* [Task to carry out]:
The listing below holds a line with "The height and" and a later line with "Open the AUSDC token address link". Write out those two lines and every line between them, exactly, and nothing else.

* [Source data]:
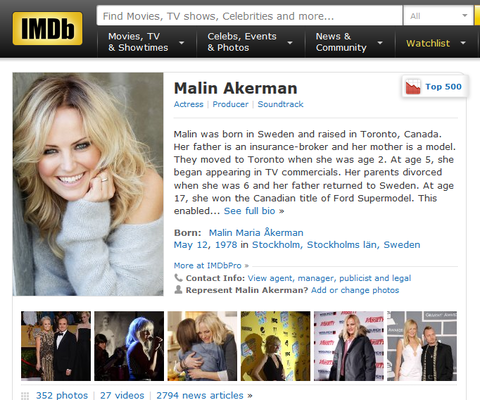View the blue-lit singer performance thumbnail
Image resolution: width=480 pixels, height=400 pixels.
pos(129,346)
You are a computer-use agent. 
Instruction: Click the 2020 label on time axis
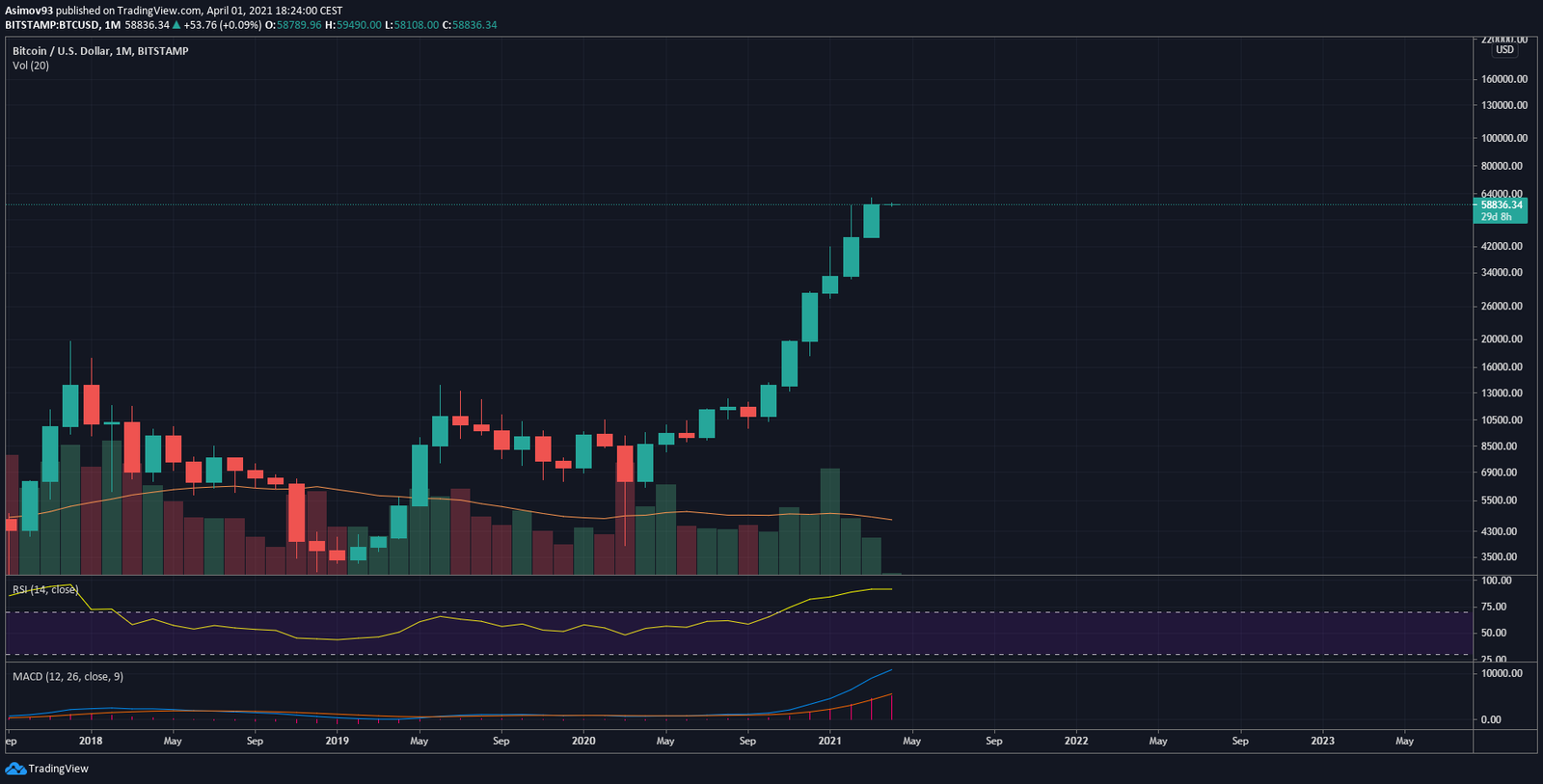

...

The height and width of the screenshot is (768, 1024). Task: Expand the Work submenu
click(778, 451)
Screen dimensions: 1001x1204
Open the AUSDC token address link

* [Written solution]:
The height and width of the screenshot is (768, 1024). Task: Expand the Work submenu
click(778, 451)
Screen dimensions: 1001x1204
Open the AUSDC token address link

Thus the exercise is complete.